This morning, you have to search halfway down the Times’s online home page to even find a link to the story. There is no photograph, even though the video of Israeli police clubbing pallbearers was so compelling that even President Biden had to react. Today’s Times print edition does run the story on the front page, but editors did slyly slip in a caption right under the photo: “The Israeli police said they had intervened because the mourners went against an arrangement.” Using the word “intervened” to describe dozens of Israeli riot police clubbing Palestinians is hardly accurate, and the existence of this “arrangement” is disputed. 

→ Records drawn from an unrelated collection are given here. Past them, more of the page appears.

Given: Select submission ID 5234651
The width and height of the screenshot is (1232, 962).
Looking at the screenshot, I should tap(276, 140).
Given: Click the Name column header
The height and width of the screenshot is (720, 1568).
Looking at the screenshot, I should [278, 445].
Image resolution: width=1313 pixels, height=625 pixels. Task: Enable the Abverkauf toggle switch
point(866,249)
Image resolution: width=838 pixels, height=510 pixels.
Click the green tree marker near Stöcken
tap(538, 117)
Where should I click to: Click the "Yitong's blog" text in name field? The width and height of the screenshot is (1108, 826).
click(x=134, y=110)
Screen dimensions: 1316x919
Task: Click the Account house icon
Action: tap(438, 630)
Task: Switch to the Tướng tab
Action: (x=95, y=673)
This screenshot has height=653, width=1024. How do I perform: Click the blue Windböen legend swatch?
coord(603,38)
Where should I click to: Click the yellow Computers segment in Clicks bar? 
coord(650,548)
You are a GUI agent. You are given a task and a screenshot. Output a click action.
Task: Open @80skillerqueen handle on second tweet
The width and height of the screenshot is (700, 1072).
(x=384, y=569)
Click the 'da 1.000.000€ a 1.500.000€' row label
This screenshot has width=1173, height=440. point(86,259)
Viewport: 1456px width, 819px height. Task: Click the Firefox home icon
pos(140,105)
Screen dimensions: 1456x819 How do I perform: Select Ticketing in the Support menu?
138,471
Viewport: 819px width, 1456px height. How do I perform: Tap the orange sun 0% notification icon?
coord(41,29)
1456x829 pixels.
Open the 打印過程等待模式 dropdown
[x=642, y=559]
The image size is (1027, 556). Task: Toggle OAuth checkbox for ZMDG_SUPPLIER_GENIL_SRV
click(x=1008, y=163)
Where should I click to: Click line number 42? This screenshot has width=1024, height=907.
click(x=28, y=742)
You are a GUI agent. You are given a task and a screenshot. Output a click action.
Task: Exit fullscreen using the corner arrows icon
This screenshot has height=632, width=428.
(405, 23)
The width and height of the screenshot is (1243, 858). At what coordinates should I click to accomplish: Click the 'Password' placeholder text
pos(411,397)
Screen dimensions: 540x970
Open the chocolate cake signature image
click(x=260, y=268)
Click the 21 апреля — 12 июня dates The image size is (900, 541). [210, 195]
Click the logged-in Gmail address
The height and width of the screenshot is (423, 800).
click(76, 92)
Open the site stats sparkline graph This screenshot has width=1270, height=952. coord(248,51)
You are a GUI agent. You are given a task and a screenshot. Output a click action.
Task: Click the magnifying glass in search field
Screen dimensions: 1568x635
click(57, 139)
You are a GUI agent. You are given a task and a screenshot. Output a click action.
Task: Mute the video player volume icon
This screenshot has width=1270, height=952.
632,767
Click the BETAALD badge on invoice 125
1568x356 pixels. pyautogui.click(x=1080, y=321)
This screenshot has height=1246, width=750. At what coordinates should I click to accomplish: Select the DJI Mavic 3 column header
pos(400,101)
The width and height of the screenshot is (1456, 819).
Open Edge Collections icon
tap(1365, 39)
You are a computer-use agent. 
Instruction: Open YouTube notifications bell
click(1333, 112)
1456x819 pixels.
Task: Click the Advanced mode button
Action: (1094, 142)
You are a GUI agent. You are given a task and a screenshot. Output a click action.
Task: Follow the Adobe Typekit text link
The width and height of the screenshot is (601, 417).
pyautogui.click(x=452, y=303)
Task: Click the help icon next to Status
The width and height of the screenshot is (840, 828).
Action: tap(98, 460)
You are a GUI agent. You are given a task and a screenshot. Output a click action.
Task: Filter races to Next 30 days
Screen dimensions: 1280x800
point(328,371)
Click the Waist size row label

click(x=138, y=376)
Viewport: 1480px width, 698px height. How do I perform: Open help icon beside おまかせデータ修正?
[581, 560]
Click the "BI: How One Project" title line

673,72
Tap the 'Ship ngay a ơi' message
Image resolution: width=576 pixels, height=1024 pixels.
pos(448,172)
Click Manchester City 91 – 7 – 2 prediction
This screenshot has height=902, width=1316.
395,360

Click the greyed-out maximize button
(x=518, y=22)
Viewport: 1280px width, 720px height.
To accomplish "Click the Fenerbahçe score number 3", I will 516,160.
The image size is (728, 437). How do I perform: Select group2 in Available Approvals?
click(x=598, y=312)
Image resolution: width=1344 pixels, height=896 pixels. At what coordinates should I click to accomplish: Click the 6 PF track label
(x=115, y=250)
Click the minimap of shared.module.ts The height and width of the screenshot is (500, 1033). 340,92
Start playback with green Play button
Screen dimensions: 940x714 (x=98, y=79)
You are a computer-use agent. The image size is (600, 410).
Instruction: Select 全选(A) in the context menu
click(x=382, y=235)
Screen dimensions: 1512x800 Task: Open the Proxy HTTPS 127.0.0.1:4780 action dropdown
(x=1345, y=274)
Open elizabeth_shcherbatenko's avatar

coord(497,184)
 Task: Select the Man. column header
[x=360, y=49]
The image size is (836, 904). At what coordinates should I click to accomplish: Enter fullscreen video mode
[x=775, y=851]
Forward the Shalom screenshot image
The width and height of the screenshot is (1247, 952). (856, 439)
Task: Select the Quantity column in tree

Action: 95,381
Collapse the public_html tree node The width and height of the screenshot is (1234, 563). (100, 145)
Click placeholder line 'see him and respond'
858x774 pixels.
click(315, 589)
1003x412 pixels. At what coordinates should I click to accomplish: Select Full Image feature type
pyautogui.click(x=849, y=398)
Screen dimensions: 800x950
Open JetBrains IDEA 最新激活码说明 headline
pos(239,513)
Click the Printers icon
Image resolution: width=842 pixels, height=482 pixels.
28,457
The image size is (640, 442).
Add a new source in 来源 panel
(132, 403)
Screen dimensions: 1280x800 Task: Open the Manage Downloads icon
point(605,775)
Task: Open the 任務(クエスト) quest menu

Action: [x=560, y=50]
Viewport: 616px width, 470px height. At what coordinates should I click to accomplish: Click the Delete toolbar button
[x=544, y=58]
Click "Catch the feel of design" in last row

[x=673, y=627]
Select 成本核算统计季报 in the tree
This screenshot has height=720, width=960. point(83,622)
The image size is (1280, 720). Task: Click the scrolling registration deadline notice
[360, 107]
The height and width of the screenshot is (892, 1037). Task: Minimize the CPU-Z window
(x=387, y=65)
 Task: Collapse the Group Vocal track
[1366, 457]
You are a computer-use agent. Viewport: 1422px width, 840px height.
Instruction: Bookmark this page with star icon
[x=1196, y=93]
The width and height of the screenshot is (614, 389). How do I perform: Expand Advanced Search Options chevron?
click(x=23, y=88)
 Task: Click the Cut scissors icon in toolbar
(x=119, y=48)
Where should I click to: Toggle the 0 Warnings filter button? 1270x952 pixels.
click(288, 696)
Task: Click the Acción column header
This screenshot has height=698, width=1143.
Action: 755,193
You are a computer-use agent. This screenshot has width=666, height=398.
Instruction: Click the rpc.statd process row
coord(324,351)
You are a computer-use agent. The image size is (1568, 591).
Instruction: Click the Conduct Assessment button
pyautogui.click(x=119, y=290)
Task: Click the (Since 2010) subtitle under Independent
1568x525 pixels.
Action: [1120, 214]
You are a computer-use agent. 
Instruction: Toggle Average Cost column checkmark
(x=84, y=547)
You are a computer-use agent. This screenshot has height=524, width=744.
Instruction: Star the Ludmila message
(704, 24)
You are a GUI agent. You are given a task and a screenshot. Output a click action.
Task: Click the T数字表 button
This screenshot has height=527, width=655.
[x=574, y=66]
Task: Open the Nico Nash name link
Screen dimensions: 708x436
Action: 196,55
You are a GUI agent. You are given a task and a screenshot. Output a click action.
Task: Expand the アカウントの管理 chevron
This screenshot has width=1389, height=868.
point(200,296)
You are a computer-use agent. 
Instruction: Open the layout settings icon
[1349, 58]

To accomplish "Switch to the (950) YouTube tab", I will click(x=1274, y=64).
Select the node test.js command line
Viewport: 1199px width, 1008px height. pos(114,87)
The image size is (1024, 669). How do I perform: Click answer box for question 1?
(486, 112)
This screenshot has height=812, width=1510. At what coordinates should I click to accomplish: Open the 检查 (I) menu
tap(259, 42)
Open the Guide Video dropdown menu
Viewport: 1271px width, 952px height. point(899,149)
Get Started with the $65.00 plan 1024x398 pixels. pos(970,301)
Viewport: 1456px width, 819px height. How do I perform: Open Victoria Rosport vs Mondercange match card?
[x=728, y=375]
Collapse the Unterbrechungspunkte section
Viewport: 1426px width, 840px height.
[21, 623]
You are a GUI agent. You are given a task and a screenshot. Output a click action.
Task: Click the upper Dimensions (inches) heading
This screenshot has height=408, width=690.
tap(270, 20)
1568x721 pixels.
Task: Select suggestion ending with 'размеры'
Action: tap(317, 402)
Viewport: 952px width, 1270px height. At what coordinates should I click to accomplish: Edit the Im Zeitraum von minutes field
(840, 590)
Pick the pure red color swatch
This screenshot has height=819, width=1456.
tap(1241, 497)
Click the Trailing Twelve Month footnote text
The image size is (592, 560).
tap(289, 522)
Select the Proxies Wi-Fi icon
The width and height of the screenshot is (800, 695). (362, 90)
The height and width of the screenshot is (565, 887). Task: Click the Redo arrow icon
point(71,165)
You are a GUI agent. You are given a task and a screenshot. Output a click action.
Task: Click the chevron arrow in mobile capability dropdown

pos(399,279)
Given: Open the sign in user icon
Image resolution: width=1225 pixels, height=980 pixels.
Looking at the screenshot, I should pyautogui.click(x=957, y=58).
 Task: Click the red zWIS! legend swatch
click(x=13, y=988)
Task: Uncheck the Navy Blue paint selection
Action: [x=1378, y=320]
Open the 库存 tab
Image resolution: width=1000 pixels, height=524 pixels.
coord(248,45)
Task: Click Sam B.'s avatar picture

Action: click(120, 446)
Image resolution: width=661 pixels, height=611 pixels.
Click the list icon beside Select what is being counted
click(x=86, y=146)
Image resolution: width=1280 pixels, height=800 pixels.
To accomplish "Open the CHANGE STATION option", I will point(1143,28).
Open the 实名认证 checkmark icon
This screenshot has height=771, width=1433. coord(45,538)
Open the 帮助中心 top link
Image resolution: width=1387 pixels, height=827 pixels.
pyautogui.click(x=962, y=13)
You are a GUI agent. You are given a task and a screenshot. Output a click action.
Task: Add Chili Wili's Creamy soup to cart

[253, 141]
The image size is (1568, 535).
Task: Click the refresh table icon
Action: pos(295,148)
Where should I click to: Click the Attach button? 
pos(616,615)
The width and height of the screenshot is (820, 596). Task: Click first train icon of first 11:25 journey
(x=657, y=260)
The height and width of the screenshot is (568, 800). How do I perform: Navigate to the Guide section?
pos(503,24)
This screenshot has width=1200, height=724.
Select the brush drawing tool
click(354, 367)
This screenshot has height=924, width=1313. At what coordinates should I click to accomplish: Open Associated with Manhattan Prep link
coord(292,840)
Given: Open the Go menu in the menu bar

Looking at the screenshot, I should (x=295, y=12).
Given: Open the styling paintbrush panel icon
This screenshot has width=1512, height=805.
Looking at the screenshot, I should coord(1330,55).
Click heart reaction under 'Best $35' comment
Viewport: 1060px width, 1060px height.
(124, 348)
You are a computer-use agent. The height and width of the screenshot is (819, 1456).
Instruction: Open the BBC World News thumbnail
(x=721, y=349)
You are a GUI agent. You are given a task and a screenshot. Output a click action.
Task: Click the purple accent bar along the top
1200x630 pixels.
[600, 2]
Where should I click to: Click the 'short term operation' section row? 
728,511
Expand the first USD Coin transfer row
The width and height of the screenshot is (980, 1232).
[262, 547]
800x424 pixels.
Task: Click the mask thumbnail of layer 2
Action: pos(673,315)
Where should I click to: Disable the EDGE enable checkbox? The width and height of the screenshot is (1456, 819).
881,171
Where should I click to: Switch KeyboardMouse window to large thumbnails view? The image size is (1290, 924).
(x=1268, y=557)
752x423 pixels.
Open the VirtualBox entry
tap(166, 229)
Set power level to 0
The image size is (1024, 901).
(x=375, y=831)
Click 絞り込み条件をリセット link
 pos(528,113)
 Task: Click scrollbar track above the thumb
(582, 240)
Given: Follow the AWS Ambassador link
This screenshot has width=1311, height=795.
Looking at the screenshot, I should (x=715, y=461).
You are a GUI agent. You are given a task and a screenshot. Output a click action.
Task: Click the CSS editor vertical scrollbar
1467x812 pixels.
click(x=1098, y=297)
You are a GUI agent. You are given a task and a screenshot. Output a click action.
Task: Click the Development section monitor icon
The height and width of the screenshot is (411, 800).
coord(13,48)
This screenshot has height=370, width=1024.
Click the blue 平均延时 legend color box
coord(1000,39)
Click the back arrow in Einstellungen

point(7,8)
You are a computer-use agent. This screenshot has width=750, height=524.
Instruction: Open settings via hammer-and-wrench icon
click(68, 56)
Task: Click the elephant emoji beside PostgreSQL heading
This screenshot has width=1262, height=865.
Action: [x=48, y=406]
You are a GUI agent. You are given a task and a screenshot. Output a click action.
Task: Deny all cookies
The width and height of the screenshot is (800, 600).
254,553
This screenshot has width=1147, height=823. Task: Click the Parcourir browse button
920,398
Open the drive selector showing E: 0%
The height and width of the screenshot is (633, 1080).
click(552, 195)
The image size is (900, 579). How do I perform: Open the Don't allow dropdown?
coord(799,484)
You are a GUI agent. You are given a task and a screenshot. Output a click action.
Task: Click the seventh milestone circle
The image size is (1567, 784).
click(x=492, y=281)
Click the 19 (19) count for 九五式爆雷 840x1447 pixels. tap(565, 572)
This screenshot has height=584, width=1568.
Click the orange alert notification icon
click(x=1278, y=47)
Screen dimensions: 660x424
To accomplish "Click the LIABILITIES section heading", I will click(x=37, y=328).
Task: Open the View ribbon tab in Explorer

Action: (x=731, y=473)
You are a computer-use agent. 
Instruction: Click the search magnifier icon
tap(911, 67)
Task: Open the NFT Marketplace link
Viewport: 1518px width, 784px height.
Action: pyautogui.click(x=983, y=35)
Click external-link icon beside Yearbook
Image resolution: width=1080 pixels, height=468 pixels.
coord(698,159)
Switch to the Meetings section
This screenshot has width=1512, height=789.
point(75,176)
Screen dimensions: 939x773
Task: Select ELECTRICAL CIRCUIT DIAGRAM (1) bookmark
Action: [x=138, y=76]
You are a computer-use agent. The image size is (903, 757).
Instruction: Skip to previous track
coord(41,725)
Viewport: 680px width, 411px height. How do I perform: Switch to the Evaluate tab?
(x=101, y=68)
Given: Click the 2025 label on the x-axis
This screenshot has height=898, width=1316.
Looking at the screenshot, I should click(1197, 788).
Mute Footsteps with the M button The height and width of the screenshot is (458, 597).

The beginning of the article itself was a modest improvement over the paper’s earlier reports, probably because the biased U.S. media coverage so far has provoked a firestorm of criticism, which in today’s online world can’t be ignored. The paper did finally report that “Palestinian witnesses” said Abu Akleh “was shot by Israeli soldiers,” after several days of leaving that significant detail out.

The Washington Post did much better. Its home page today includes a stunning video/photo montage, which shows the sickening Israeli police assault in painful detail. The New York Times also runs videos regularly on its site, but apparently not this time. The Post’s actual news article was also less biased. It briefly included the official Israeli excuse for Abu Akleh’s killing in the third paragraph — “Israel has said she was caught in crossfire” — but put further Israeli efforts to confuse the story toward the end of the article, where they belong.

The Post, to its great credit, had already run a valuable report explaining out that Shireen Abu Akleh is not the only journalist who Israel has killed while reporting. (This site’s on-the-spot reporter, Yumna Patel, had already made this point in a compelling interview right after the killing.) 

Meanwhile, the National Public Radio on air report yesterday was biased and pathetic. Daniel Estrin who is in Jerusalem, devoted a full minute of his 3:43 segment to advancing the Israeli government’s shifting effort to exonerate its army for the killing. He made no mention at all of the two witnesses who were alongside Abu Akleh when she was shot, even though they are fellow journalists and presumably his colleagues. 

By contrast, a CNN on air report didn’t fall into the trap of dwelling on the Israeli government talking points. Its reporter, Atika Shubert, did point out that Israeli authorities had told the Abu Akleh family that they could not display the Palestinian flag. In the only useful part of Estrin’s report, he also revealed that Israeli police at the funeral march had ordered people to “stop chanting nationalist songs.”

This detail was missing in the U.S. mainstream reports. Americans (and others) might be interested to learn that Israel’s occupation of Palestine also includes telling a grieving family, and a grieving people, how they should mourn.